In this exercise, every entry is to be copied exactly.
___ DATA EXCERPTS
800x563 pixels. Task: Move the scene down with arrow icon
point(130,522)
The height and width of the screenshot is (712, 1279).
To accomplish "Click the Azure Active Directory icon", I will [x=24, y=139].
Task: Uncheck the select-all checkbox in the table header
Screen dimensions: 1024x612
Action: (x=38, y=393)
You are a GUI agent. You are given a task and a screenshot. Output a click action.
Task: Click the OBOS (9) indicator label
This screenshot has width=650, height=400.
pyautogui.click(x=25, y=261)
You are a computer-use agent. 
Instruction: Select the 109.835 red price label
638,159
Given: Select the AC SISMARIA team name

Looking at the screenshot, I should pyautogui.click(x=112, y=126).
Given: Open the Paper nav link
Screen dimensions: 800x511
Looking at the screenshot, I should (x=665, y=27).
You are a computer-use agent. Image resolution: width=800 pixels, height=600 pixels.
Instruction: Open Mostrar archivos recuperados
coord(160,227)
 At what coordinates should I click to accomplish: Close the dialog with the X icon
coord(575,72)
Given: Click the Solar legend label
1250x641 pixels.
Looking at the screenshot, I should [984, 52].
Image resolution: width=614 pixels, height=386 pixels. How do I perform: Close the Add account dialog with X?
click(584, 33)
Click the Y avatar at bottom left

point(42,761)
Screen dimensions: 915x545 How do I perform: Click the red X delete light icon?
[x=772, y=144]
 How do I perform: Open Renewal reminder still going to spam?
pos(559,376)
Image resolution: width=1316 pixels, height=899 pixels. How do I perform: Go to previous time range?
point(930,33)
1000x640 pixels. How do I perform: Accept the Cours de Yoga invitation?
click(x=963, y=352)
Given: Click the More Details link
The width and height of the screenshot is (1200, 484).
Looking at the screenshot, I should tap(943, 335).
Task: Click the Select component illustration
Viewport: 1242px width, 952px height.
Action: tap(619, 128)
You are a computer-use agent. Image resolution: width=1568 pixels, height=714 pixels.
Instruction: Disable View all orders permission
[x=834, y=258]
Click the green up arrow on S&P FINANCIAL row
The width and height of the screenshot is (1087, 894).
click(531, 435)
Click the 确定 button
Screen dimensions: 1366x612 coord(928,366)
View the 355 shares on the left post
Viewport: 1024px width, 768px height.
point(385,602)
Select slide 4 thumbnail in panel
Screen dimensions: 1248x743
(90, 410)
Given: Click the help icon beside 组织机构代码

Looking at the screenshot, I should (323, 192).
______
TASK OUTPUT -
800x563 pixels. Task: Move the scene down with arrow icon
point(130,522)
The height and width of the screenshot is (712, 1279).
To accomplish "Click the Azure Active Directory icon", I will [x=24, y=139].
Task: Uncheck the select-all checkbox in the table header
Screen dimensions: 1024x612
Action: (x=38, y=393)
You are a GUI agent. You are given a task and a screenshot. Output a click action.
Task: Click the OBOS (9) indicator label
This screenshot has width=650, height=400.
pyautogui.click(x=25, y=261)
You are a computer-use agent. 
Instruction: Select the 109.835 red price label
638,159
Given: Select the AC SISMARIA team name

Looking at the screenshot, I should pyautogui.click(x=112, y=126).
Given: Open the Paper nav link
Screen dimensions: 800x511
Looking at the screenshot, I should (x=665, y=27).
You are a computer-use agent. Image resolution: width=800 pixels, height=600 pixels.
Instruction: Open Mostrar archivos recuperados
coord(160,227)
 At what coordinates should I click to accomplish: Close the dialog with the X icon
coord(575,72)
Given: Click the Solar legend label
1250x641 pixels.
Looking at the screenshot, I should [984, 52].
Image resolution: width=614 pixels, height=386 pixels. How do I perform: Close the Add account dialog with X?
click(584, 33)
Click the Y avatar at bottom left

point(42,761)
Screen dimensions: 915x545 How do I perform: Click the red X delete light icon?
[x=772, y=144]
 How do I perform: Open Renewal reminder still going to spam?
pos(559,376)
Image resolution: width=1316 pixels, height=899 pixels. How do I perform: Go to previous time range?
point(930,33)
1000x640 pixels. How do I perform: Accept the Cours de Yoga invitation?
click(x=963, y=352)
Given: Click the More Details link
The width and height of the screenshot is (1200, 484).
Looking at the screenshot, I should tap(943, 335).
Task: Click the Select component illustration
Viewport: 1242px width, 952px height.
Action: tap(619, 128)
You are a computer-use agent. Image resolution: width=1568 pixels, height=714 pixels.
Instruction: Disable View all orders permission
[x=834, y=258]
Click the green up arrow on S&P FINANCIAL row
The width and height of the screenshot is (1087, 894).
click(531, 435)
Click the 确定 button
Screen dimensions: 1366x612 coord(928,366)
View the 355 shares on the left post
Viewport: 1024px width, 768px height.
point(385,602)
Select slide 4 thumbnail in panel
Screen dimensions: 1248x743
(90, 410)
Given: Click the help icon beside 组织机构代码

Looking at the screenshot, I should (323, 192).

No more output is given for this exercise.